They debated whether to ascend, and either wait for firefighters or a rooftop rescue by helicopter, or persist with their descent, risking the smoke and flames. Clark shone his flashlight into his colleagues' faces, asking each, "Up or down?" They heard someone call for help. Brian Clark grabbed DiFrancesco by the sleeve. "Come on, Ron. Let's get this fellow." The two men left the stairwell and fought through debris on the eighty-first floor to locate the person. But DiFrancesco was soon overcome by smoke. He had a backpack, and held it over his face in an attempt to filter the air. But it wasn't helping, and he was forced to retreat. Gasping for air, he decided to ascend, hoping to escape the smoke. He climbed several flights but at each landing, when he tested the fire doors, he discovered they were locked. A mechanism designed to prevent smoke from flooding the building had malfunctioned after the impact, preventing any of the doors, even on designated reentry floors, from being opened. He continued to climb, and eventually caught up with some colleagues from Euro Brokers, several of whom were helping the large woman. She had convinced all of them that the best escape route was up the South Tower. But as DiFrancesco continued up, the stairwell became more crowded. All the fire doors were locked. He guessed he had reached the ninety-first floor of the 110-story building. Ron DiFrancesco is normally unflappable. He is a money-market broker in a highstakes business that demands steel nerves. But he is slightly claustrophobic, and with the intensifying smoke, he began to panic. He thought of his family, that he had to see his wife and children again at all costs. He determined that he was "gonna make it out." DiFrancesco decided to turn around and start back down. This time, the situation was much worse. Thick smoke poured up the narrow stairwell.

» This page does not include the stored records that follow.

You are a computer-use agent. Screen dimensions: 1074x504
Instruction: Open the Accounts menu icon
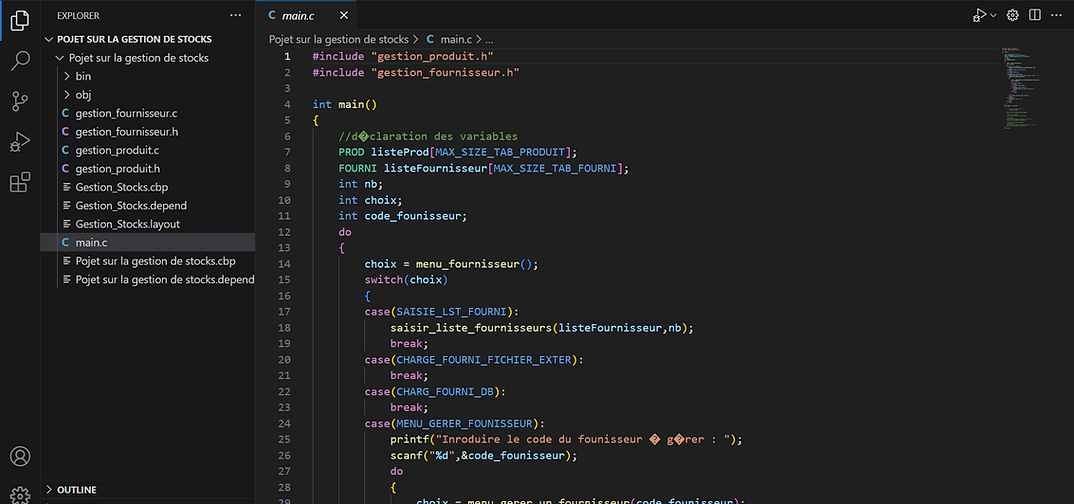(x=20, y=456)
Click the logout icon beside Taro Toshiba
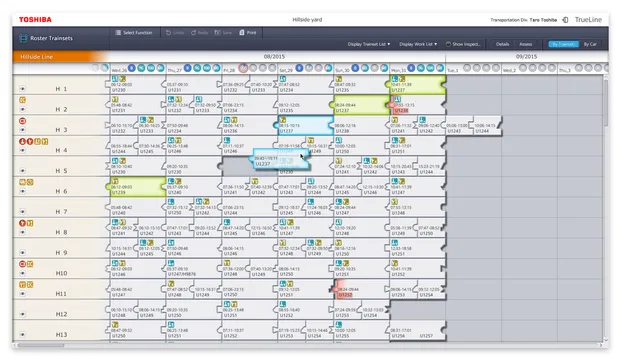Screen dimensions: 621x360 (x=565, y=20)
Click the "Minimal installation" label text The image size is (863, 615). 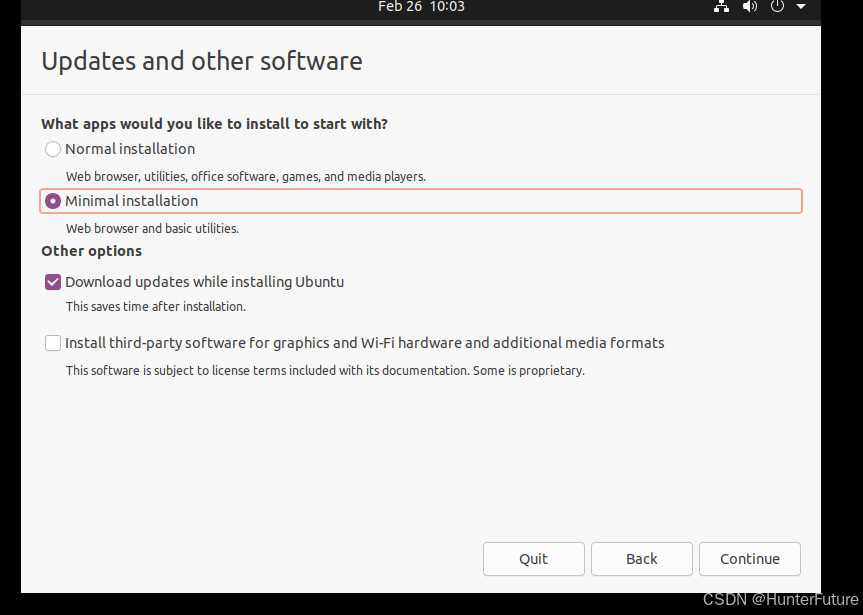(131, 201)
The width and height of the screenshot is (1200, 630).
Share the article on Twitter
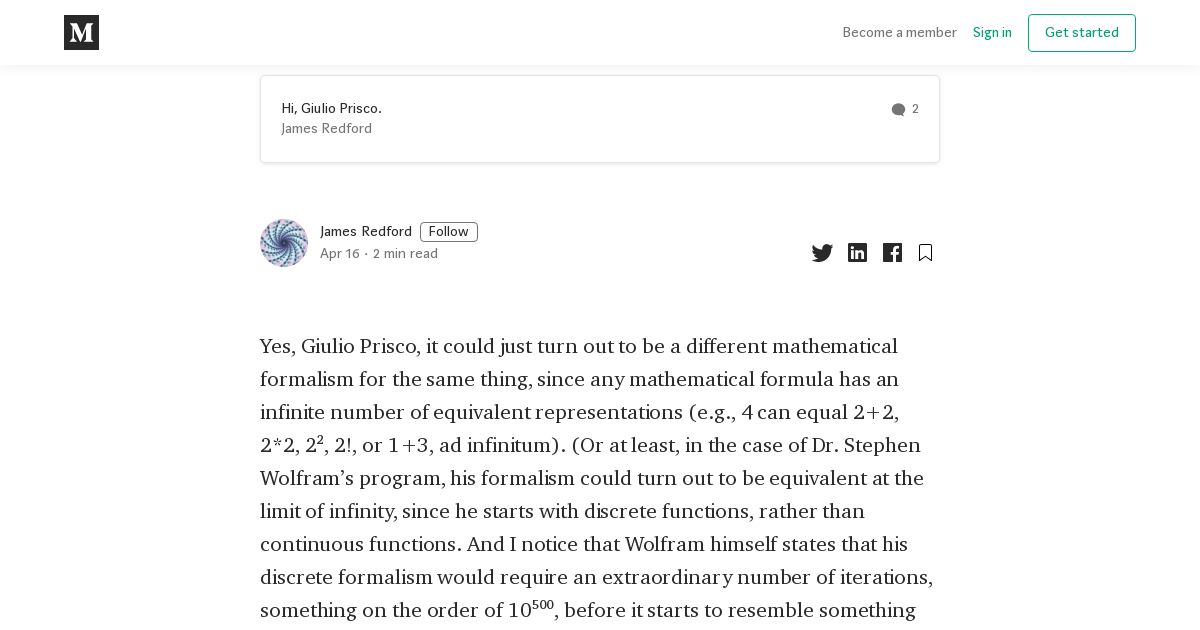point(822,253)
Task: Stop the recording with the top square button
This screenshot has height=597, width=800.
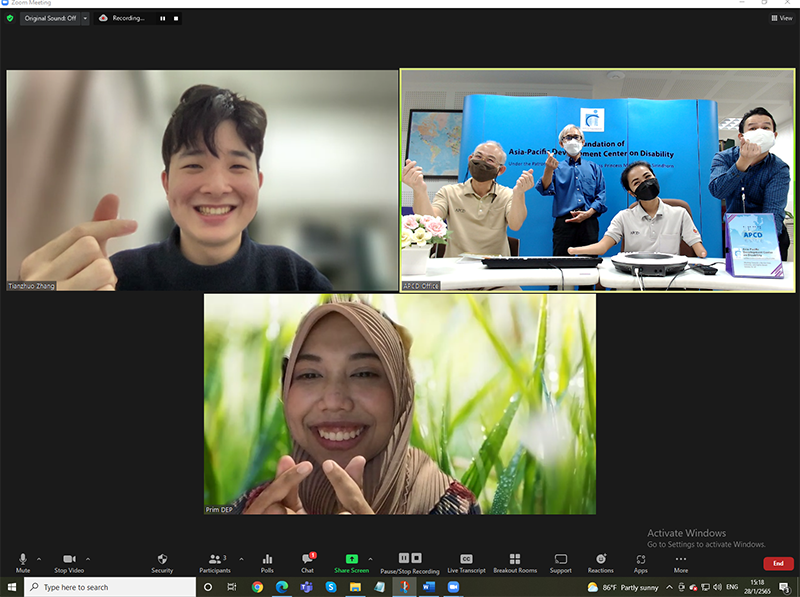Action: pos(177,18)
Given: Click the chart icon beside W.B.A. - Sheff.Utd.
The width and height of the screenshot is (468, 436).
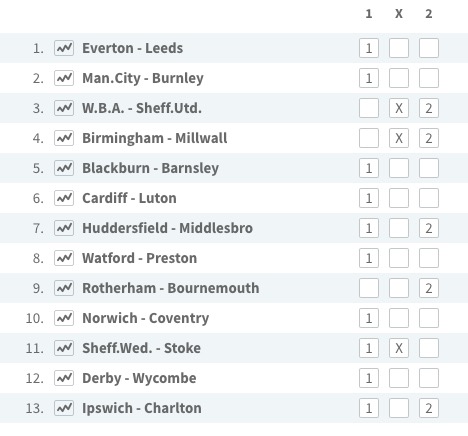Looking at the screenshot, I should 64,108.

He groped his way down, unable to see more than a few feet ahead. He stopped at a landing in the middle of the impact zone, on the seventy-ninth or eightieth floor. Overcome by the smoke, he joined others, about a dozen people in all, some stretched out facedown on the concrete floor, others crouched in the corners, all gasping for air. They were blocked from descending further by a collapsed wall. He could see panic in their eyes, and fear. Some were crying. Several began to slip into unconsciousness. Then, something remarkable happened: "Someone told me to get up." Someone, he said, "called me." The voicewhich was male, but did not belong to one of the people in the stairwellwas insistent: "Get up!" It addressed DiFrancesco by his first name, and gave him encouragement: "It was, 'Hey! You can do this.'" But it was more than a voice; there was also a vivid sense of a physical presence.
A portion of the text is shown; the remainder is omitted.